TRIP REPORT: Well, sometimes there's a big difference between the forecast and the nowcast. We rolled into timberline at noon with expectations of a nice conditioning slog in the snow up to the top of the Palmer chairlift. Talking to three parties in the climber room who had summited that morning, the avalanche conditions sounded uneventful. (I know, only a third of the people who climb a mountain like Hood know what to look for). Regardless, we headed up prepared to camp and climb if conditions looked good to us. And they did. I'm pretty convinced that the south side of Mt. Hood is well on it's way to consolodation for the summer. IMHO, there is no slab waiting for a climax avalanche to release.
Conditions were near ideal. We camped on the East side of the Triangle Morain at 9,200' and went up the Old Chute from the Hogs Back and summited at 6:30am. The Bergschrund is well open with a snow bridge accross the middle. We talked to teams who reported the Pearly Gates as steep and icy, but that's really a realative thing so I don't have a direct report. There was an oreganized group of 8 (Mazamas?) that summited right behind us (one team of 5 up the Old Chute and one team of 3 up the Pearly Gates). The Old Chute route had a well established highway from Hogs Back to the steep section and from the top out to the summit. There wasn't very much ice/rock coming off the cliffs that early, but I wouldn't want to be under them after ~ 9:00am going up or down.

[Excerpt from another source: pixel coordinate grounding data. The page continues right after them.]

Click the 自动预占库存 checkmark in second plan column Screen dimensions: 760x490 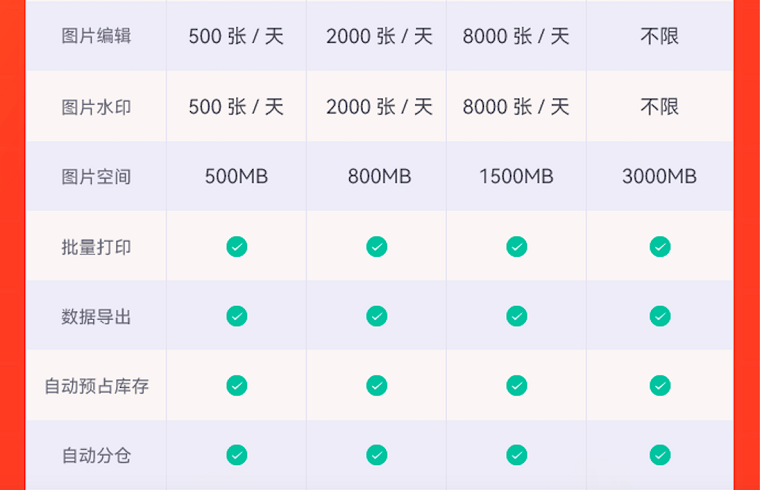click(x=377, y=386)
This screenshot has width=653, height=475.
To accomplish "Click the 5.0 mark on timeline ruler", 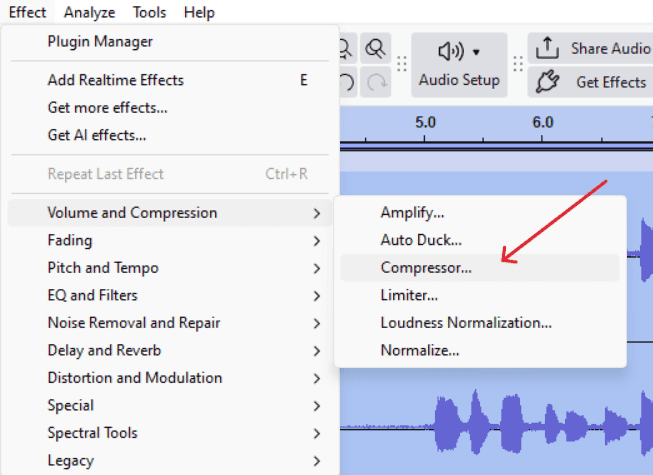I will tap(425, 122).
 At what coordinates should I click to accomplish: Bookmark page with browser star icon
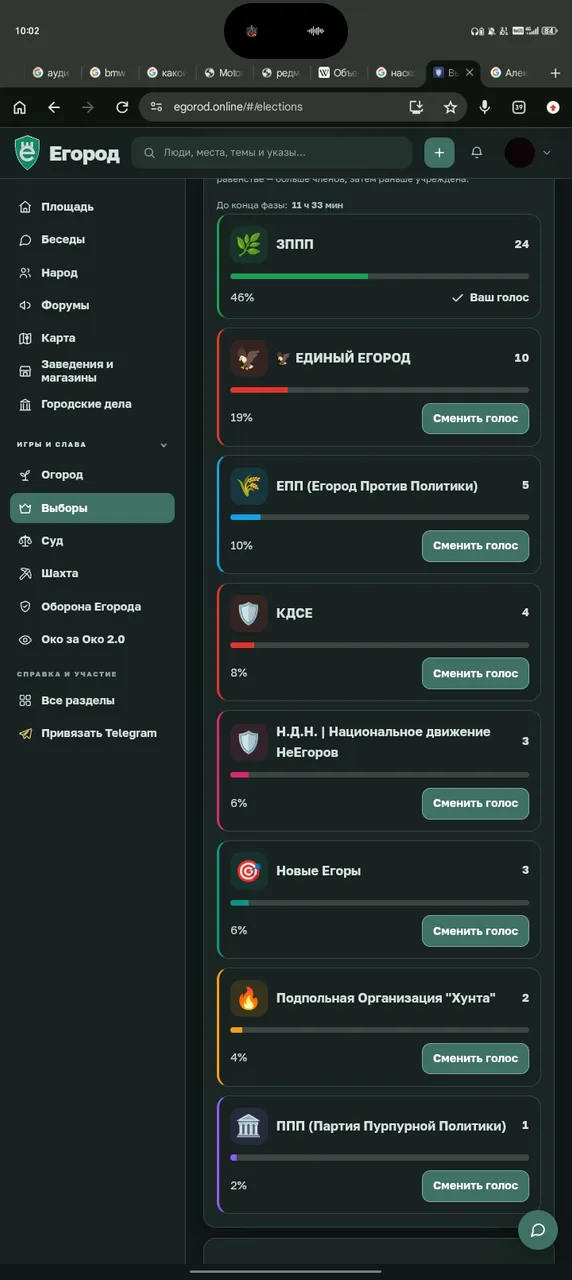pos(450,107)
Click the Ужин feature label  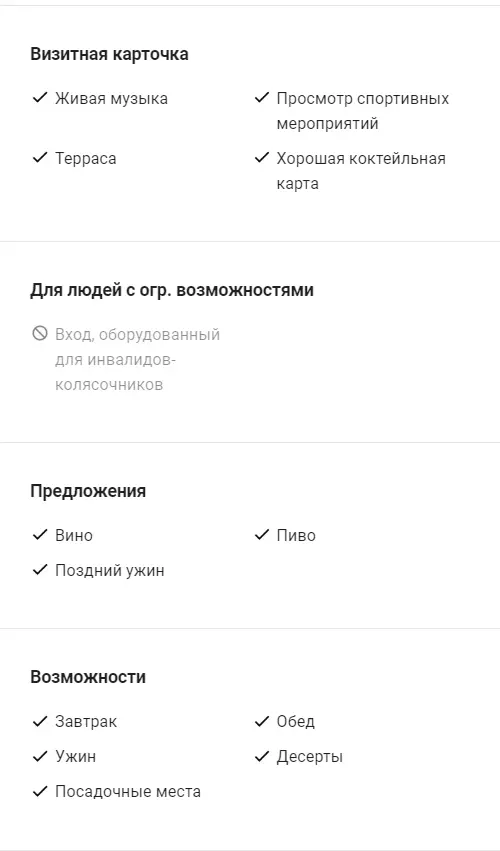click(75, 757)
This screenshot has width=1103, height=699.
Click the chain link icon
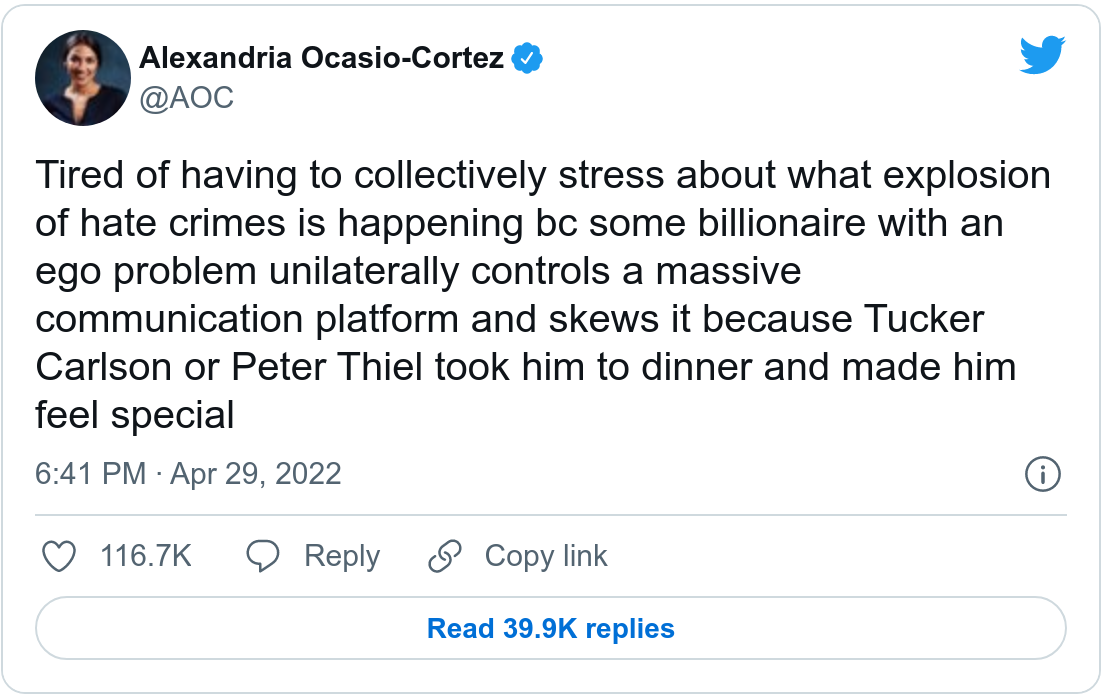point(445,556)
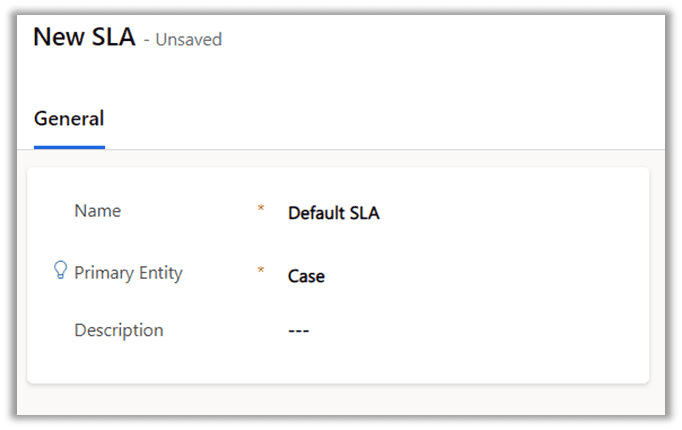Click the word Default in the Name value
This screenshot has width=682, height=430.
[x=316, y=213]
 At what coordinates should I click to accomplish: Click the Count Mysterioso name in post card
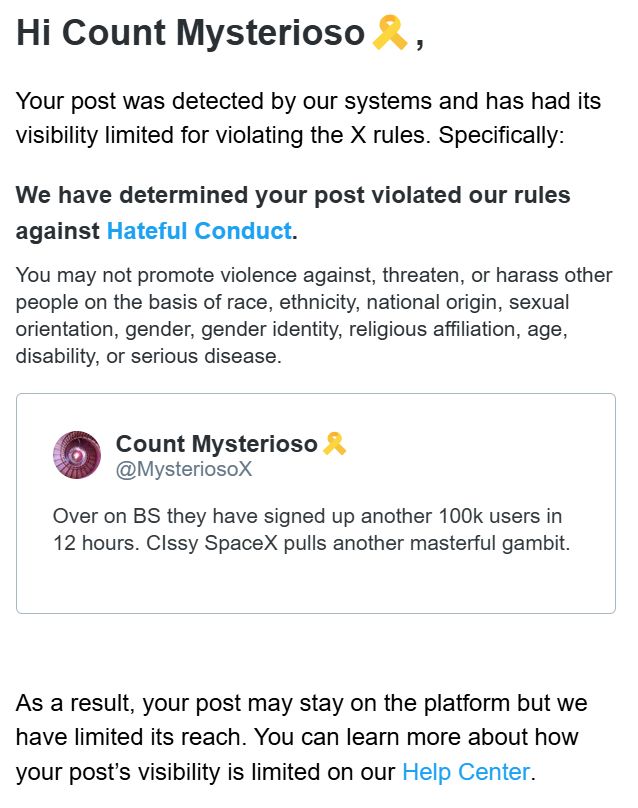pos(216,443)
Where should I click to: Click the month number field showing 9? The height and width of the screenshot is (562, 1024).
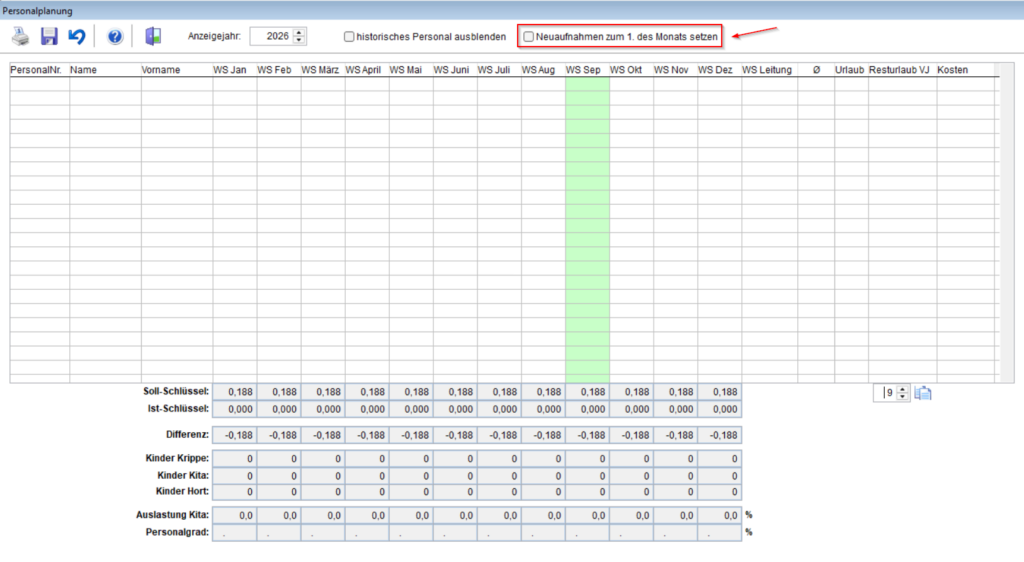[886, 393]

I really beleive that the recipe for avalanche conditions was in place this weekend in the south cascades, but I'm also glad that I checked it out myself was able to get in a thoroughly enjoyable climb. I would not substitute a random climber blog on conditions for (http://www.nwac.us/
). Avalanches are serious business and I hope everyone takes this as route beta and not a green light to climb Mt. Hood without understanding what to look for and how to evaluate risks for yourself. Even more important on this front is to recognize when the forecast is more optimistic than the nowcast and knowing when to back off.